Posted by: Soronel Haetir | Apr 4, 2013 2:41:29 PM

Soronel --

Nailed it.

The real reason defense types perceive a "right to be monitored" is that they know full well that the actual meaning of "monitoring" is "no monitoring." But of course they're not about to say so and give away the game.

Posted by: Bill Otis | Apr 4, 2013 4:40:00 PM

I agree with Bill Otis here. Tracking devices are not the panacea of "electronic leashes" that they are marketed out to be. In fact, such devices should only be reserved not as the main component, but as an auxiliary component of monitoring that also includes human intervention for those who've been sentenced, and never used unless ordered by a judge during the execution of the sentence. In addition, criminal sanctions against an individual wearing the device should be limited only to the actual criminal activity the offender acts on, and any offense involving the actual monitor be non-criminal in extra charges, but have civil implications.

For pretrial monitoring of alleged offenders, a better system would utilize the opposite of a "halfway house" which would actually be a place where non-convicted, non-violent felony charged individuals could be housed at a much reduced cost. This would also include curfews and other controls that would allow them full access to legal consultation and research not available in jail, but also allow for actual supervisory control at night.

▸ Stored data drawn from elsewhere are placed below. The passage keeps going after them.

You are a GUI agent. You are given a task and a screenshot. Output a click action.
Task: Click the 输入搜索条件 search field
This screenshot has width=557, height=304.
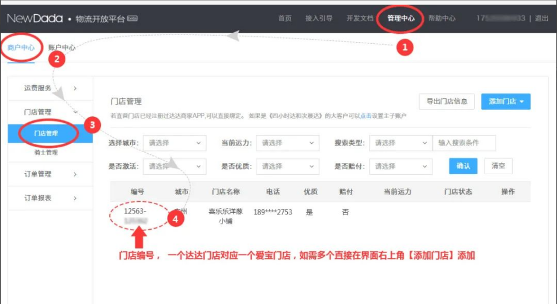(464, 143)
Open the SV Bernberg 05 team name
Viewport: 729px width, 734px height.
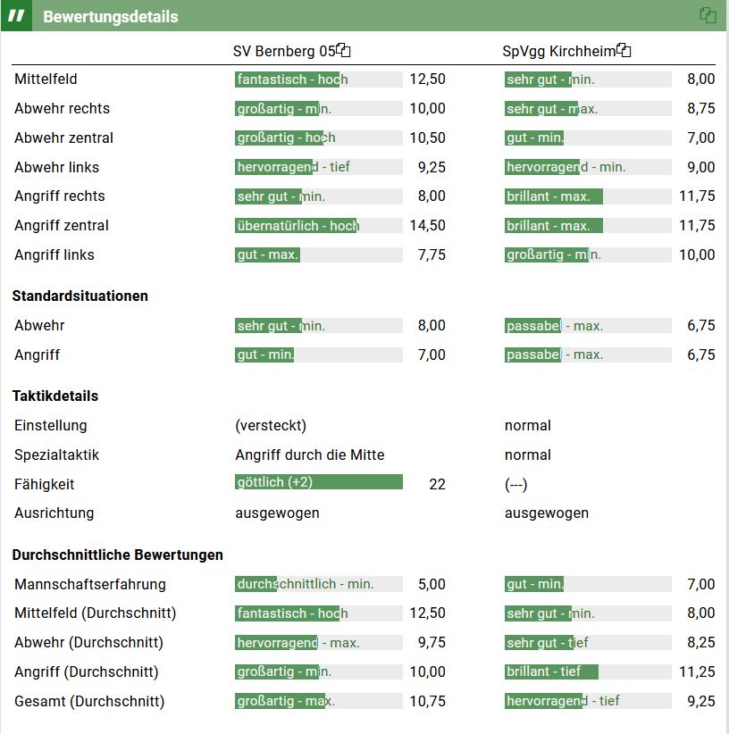[283, 52]
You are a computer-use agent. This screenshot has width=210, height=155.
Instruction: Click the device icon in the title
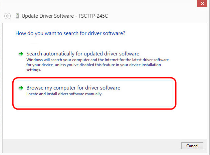[x=17, y=16]
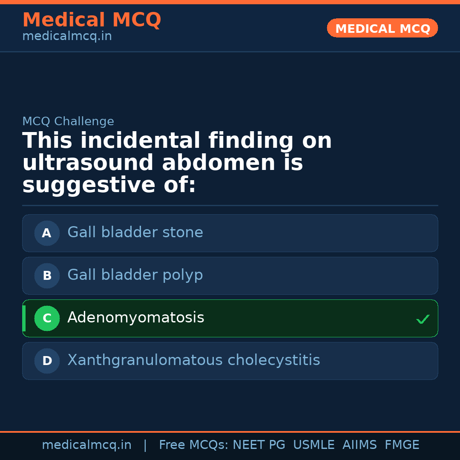Open the medicalmcq.in link under the title
Screen dimensions: 460x460
tap(67, 37)
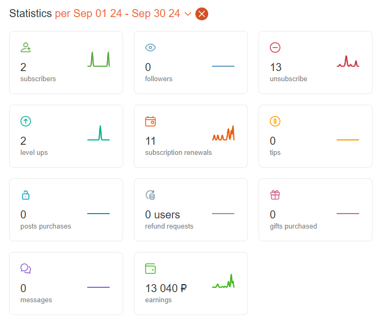Select the 13 040 ₽ earnings value
Viewport: 387px width, 322px height.
click(x=166, y=288)
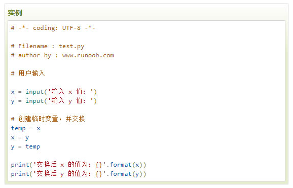Screen dimensions: 293x188
Task: Click the format(x) call
Action: tap(126, 165)
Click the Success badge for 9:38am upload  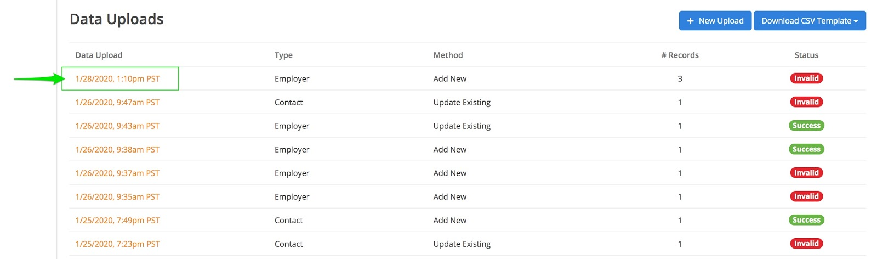[x=806, y=149]
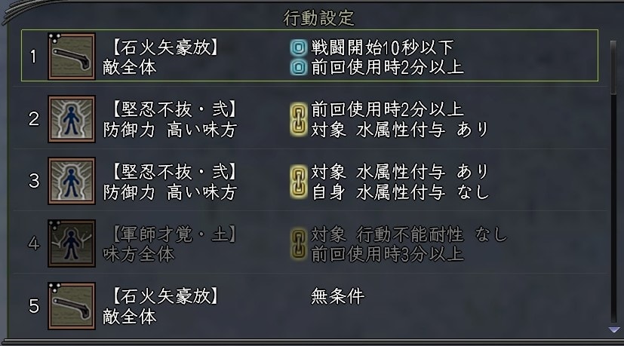Viewport: 624px width, 346px height.
Task: Click the dimmed chain-link icon in row 4
Action: click(x=299, y=243)
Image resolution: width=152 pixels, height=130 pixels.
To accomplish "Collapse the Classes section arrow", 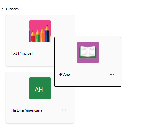I will (x=2, y=8).
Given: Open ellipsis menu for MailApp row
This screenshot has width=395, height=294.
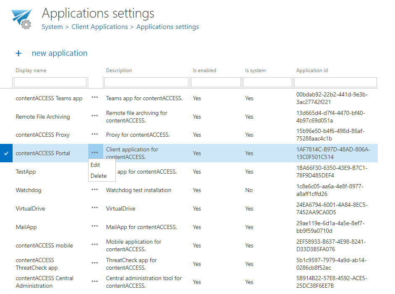Looking at the screenshot, I should pyautogui.click(x=95, y=226).
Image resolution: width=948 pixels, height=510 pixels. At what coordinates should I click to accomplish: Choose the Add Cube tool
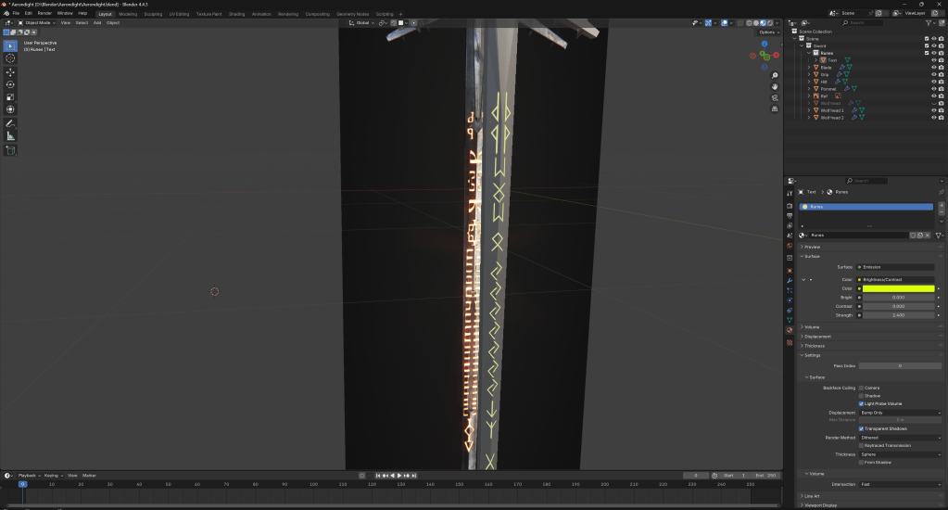point(11,150)
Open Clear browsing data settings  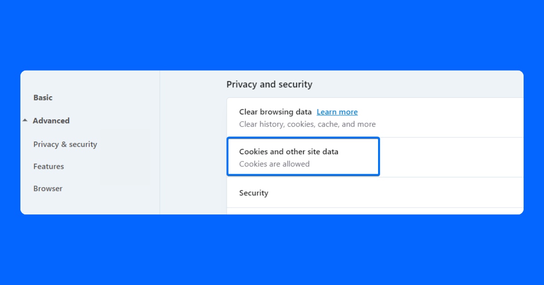tap(274, 112)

While the intial setup of such as system may entail a lot of paradigm changes, it would be the best of both worlds: Alleged violent offenders can still go through the traditional high- or no-bail pretrial incarceration, while the ones "not likely" to commit another crime would be monitored just as much as those on parole. In addition they would also be allowed to post bail if they want to avoid pretrial monitoring, at least the conditions that aren't imposed by a judge.